In 1987, the Stewart family brought $40-million civil lawsuit against the eleven officers and the MTA. Consequently, hundreds of off-duty transit police officers marched along Madison Avenue in front of the MTA's headquarters carrying signs reading "End the witch hunt" and "When are we finally innocent?" In August 1990, Stewart's parents and his siblings John and Lisha Cole Stewart settled the civil lawsuit out of court for $1.7 million. Neither the police nor city officials took responsibility for the death of Michael Stewart.

== Reactions ==
Stewart's family called his death an act of racism and brutality. Attorneys representing the Stewart family described Michael as "a retiring and almost docile 135-pound young artist and a Pratt Institute student" who was on his way home to the Clinton Hill, Brooklyn, neighborhood where he lived with his mother, Carrie, and father, Millard, who was a retired Metropolitan Transit Authority maintenance worker.
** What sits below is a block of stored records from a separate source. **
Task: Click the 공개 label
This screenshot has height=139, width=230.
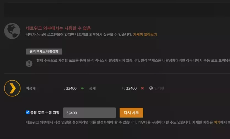Action: (x=92, y=88)
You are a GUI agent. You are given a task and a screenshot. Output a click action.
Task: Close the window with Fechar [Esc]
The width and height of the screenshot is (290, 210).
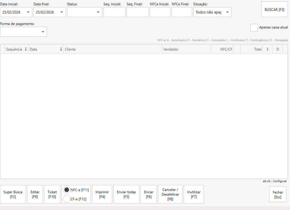point(277,194)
They maintained that the white officers had beaten a black artist and model. It stirred public protests by black activists and others, believing that city officials were covering up for the transit police.
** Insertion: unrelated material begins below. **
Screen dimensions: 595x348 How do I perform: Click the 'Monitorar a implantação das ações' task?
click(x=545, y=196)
In 1984, Franck Lazare Goldberg directed a short documentary titled Who Killed Michael Stewart? about the killing.

In March 1987, the MTA determined that only one officer, John Kostick, was subject to suspension based on departmental charges of perjury. The MTA Board approved additional training for transit officers in the handling of emotionally disturbed people and changed its policies on how the department's internal affairs unit becomes involved with cases of possible misconduct.
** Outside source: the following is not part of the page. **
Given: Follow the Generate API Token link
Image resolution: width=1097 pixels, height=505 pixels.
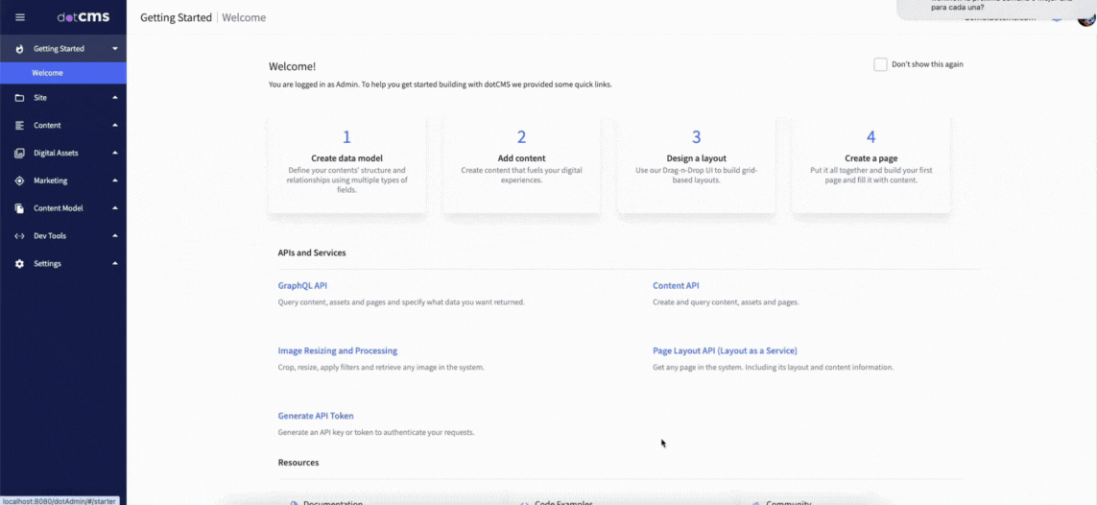Looking at the screenshot, I should pyautogui.click(x=316, y=417).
In 2025, The Man Nobody Killed: Life, Death, and Art in Michael Stewart's New York, by Elon Green was published. New York Times critic James Lasdun said the book "...is part elegy for Stewart himself, part portrait of the city that failed him. It avoids drawing explicit parallels with our own time, but then it hardly needs to."

=== Tributes ===
- The death of Radio Raheem by a police choke-hold in Spike Lee's 1989 film Do the Right Thing is inspired by Michael Stewart's arrest, as confirmed by Lee on The Tonight Show Starring Jimmy Fallon. The film is dedicated to the families of Michael Stewart and other victims of police violence in New York.
- In the song "Graffiti Limbo" penned by songwriter Michelle Shocked on her Short Sharp Shocked release, an extra verse she sings live is not on the album: "You see in order to determine that Michael Stewart was strangled to death / The coroner had to use Michael Stewart's eyeballs, his eyes, as evidence, / So now when I tell you it was Michael Stewart's eyes that the coroner lost / Do you know what I mean when I say that justice is blind."
- "Hold On" from Lou Reed's album New York contains the following line: "The dopers sent a message to the cops last weekend they shot him in the car where he sat. And Eleanor Bumpurs and Michael Stewart must have appreciated that."
- Artist Jean-Michel Basquiat created Defacement (The Death of Michael Stewart) as a response to his death.
- Stewart's girlfriend Suzanne Mallouk informed SoHo art galleries and the downtown New York City nightclubs such as the Berlin and the Pyramid Club where they both worked to help raise financial support and awareness of Stewart's death. Keith Haring donated money and Madonna performed at a benefit at Danceteria.
- For his 1985 show at Tony Shafrazi gallery Keith Haring did a painting about Stewart's death, titled Michael Stewart – USA for Africa. It depicts a black man being strangled while handcuffed to a skeleton holding a key. People from all nations drown in a river of blood below, while others shield their eyes from the scene, and the green hand of big money oversees the scene.
- In his 1987 film Police State, Nick Zedd makes reference to Michael Stewart in a scene depicting a conversation between a cop and a young man, leading to an unlawful arrest. The film was a black comedy about police brutality, inspired in part by the Michael Stewart case and Operation Pressure Point, an operation designed to "clean up" and gentrify the Lower East Side of NYC.
- In 2019, Chaédria LaBouvier curated a solo exhibition at the Guggenheim which included the painting by Basquiat. In addition to the painting, the history and story behind Stewart's death was examined.